Este é um período excessivo e, embora tenha como objectivo proteger a criança, também a afecta negativamente, assim como as suas chances de ser adoptada, para além de ser um elemento dissuasor para quem pretende adoptar.

Outro ponto em ter em conta é que de acordo com o primeiro estudo epidemiológico sobre infertilidade em Portugal, em 2022, 9 a 10% dos casais sofrem de infertilidade. Para estes casais, a adopção pode ser uma possibilidade e com um sistema de adopção tão moroso e que, por mais desumano e incompreensível que seja, permite a devolução de uma criança, perdesse a fé e a esperança. O sistema de adopção deve ser revisto com urgência. Não só pela criança que passa tempo desnecessário em sofrimento e a sonhar com uma família, resultando em danos permanentes a nível emocional e psicológico, mas também para quem pretende adoptar. Há, de facto, a necessidade de um escrutínio metódico e exaustivo, mas o processo é demasiado moroso e penoso, o que só desmotiva quem realmente quer adoptar uma criança, permitindo-lhe o amor e estabilidade que tanto precisa.
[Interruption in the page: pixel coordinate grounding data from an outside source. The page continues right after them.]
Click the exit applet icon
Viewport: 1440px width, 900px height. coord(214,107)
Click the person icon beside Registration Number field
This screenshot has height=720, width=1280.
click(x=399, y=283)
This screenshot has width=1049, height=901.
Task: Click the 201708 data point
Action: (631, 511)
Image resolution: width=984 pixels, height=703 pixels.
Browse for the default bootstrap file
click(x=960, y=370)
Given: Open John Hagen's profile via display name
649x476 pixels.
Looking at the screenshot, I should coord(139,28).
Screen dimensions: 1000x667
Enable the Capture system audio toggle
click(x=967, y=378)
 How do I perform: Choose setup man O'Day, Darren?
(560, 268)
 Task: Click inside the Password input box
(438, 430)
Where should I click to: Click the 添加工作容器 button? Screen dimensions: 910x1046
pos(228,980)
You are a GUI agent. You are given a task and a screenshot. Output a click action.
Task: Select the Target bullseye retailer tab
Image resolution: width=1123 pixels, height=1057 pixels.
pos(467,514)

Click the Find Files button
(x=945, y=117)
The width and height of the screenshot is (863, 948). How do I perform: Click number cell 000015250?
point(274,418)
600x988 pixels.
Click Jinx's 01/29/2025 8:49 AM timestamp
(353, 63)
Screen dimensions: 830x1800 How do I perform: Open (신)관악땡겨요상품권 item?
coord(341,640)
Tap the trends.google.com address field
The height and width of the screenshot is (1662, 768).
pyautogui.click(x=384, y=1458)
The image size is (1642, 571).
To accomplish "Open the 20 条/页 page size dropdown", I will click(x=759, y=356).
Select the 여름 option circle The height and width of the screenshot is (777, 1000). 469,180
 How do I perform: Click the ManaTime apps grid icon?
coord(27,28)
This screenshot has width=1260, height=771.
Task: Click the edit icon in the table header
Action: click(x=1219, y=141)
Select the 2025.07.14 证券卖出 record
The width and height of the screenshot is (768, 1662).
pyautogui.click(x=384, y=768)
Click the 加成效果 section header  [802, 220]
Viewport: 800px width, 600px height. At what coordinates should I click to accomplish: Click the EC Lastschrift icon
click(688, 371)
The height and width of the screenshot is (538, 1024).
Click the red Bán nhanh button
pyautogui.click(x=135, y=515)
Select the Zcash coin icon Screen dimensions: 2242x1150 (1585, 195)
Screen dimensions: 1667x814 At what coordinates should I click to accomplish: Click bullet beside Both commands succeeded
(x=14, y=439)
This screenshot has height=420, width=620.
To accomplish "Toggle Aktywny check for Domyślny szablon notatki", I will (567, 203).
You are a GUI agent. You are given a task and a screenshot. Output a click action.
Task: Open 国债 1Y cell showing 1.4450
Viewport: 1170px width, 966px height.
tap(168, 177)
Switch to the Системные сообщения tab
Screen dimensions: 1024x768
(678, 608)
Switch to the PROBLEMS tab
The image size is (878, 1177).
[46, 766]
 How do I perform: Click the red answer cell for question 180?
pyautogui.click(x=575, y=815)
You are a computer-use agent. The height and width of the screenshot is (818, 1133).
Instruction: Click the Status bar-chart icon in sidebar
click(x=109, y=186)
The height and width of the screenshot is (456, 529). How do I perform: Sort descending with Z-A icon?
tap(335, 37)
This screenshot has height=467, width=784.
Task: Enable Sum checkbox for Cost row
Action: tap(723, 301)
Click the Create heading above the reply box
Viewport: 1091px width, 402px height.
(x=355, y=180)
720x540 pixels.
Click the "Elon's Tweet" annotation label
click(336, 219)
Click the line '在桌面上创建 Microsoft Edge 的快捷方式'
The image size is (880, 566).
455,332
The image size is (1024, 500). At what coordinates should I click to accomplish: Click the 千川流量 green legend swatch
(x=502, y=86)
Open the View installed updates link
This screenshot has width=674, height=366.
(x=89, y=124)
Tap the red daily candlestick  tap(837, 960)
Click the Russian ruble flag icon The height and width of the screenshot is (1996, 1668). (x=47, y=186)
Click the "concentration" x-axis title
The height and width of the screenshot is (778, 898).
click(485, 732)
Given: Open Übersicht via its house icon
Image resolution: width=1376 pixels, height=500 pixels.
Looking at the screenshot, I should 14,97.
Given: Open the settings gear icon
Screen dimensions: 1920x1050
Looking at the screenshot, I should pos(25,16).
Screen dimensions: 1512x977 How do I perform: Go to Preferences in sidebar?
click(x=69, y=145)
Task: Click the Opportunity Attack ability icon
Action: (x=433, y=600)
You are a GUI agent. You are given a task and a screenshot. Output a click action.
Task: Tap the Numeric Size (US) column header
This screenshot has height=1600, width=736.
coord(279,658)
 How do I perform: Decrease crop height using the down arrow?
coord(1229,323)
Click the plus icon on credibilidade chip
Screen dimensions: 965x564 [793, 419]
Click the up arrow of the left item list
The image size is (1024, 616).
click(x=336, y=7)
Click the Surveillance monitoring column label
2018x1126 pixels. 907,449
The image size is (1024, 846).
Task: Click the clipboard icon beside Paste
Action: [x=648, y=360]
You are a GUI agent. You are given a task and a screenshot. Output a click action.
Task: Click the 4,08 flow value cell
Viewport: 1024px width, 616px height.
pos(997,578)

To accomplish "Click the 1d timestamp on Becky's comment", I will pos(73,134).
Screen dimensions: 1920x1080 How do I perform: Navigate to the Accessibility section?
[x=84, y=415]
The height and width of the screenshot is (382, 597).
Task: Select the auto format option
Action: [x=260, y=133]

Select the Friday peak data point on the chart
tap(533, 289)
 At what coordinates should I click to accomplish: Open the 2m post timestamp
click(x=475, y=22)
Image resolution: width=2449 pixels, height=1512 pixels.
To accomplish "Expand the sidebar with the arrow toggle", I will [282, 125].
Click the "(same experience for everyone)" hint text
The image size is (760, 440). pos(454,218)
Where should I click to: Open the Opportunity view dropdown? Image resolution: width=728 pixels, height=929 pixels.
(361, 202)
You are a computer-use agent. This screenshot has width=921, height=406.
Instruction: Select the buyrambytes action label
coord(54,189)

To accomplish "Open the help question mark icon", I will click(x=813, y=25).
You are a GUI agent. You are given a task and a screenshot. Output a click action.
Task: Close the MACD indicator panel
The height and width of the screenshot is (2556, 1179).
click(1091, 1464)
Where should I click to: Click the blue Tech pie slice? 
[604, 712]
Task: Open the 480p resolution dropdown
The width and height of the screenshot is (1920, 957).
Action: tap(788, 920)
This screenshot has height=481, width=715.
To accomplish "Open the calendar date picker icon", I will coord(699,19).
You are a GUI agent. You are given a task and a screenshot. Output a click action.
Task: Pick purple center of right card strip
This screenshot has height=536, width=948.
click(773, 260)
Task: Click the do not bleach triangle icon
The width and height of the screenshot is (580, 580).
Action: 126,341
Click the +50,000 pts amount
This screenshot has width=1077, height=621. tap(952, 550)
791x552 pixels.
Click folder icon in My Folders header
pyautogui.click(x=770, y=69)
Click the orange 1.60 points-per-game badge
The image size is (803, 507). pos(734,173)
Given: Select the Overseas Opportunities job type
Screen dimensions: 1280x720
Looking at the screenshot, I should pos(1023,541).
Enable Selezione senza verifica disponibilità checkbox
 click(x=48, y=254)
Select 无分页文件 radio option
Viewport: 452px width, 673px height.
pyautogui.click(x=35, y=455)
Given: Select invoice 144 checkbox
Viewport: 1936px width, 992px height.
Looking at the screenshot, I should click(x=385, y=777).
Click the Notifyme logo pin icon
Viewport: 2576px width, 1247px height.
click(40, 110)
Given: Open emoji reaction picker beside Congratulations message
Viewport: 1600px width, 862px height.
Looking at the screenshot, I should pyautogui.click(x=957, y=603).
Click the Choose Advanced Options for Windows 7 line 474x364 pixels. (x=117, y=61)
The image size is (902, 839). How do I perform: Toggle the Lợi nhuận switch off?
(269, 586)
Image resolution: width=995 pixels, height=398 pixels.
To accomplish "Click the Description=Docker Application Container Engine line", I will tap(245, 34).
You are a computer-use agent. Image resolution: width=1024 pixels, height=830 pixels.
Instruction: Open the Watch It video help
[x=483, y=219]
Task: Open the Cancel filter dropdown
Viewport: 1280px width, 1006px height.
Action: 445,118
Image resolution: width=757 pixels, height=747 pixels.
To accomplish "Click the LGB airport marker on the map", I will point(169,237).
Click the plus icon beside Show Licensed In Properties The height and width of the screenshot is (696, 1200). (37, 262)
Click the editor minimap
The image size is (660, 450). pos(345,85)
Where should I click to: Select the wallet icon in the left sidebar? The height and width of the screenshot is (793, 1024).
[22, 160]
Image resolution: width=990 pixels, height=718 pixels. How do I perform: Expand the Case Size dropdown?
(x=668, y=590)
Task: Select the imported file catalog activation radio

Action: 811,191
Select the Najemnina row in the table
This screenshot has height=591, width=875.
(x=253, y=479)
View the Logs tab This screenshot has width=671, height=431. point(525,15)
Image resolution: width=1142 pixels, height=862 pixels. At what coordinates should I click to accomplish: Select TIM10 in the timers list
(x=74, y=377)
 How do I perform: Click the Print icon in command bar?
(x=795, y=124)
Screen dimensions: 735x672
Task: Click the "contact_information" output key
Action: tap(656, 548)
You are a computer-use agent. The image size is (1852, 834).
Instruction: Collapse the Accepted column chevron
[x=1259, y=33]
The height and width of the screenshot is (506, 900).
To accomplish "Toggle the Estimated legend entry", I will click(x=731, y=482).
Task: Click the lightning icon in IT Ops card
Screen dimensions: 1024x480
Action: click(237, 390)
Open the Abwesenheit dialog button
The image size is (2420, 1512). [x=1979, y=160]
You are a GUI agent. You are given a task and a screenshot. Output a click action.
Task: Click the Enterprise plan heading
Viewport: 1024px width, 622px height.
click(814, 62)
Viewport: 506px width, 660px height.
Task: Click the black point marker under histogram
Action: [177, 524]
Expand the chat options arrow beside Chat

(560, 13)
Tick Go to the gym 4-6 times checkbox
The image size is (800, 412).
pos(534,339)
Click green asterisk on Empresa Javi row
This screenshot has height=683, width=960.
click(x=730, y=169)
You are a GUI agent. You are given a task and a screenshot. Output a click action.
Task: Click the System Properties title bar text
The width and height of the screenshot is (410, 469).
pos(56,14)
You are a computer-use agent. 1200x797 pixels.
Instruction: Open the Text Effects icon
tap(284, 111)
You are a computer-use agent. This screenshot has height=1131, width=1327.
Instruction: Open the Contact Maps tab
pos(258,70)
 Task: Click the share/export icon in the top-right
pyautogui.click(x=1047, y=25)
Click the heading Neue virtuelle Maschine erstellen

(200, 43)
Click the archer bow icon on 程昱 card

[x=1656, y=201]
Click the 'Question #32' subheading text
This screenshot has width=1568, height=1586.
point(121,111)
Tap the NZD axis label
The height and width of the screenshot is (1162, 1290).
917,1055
Quando penso em adopção, recordo-me sempre de um vídeo que vi sobre uma criança que foi adoptada com a sua irmã. E essa criança (com cerca de 4 anos) diz à sua mãe: “Sabes o que aconteceu ao meu coração quando te vi pela primeira vez? O meu coração apaixonou-se por ti”.

Para mim, laços de sangue são sobre estimados, não é isso que define uma família, mas sim o elo de amor, apoio e compreensão que une os seus membros. O termo mãe e pai é adquirido por mérito, pelo comportamento, acções, pelo amor e dedicação, compreensão e apoio, pelos sacrifícios e os ensinamentos, não por razões biológicas.

Os meus pais salvaram-me a vida, deram-me amor e oportunidades que caso contrário nunca teria. Por isso estou eternamente grata e nunca conseguirei devolver tudo o que me proporcionaram ou ter palavras para exprimir o quão importantes são para mim, especialmente a minha mãe, que esteve sempre à minha beira, nos bons e maus momentos e sempre me apoiou e defendeu e foi muito por ela que me tornei no ser humano que sou hoje.

Desejo que mais crianças tenham a mesma benção que eu tive. Ninguém se deve sentir rejeitado ou um fardo simplesmente por ter nascido, e com este sistema tão penoso é exactamente isso que acontece. O sistema deve ser revisto, com urgência, pelas crianças que vivem em instituições a sonhar com uma família que as ame.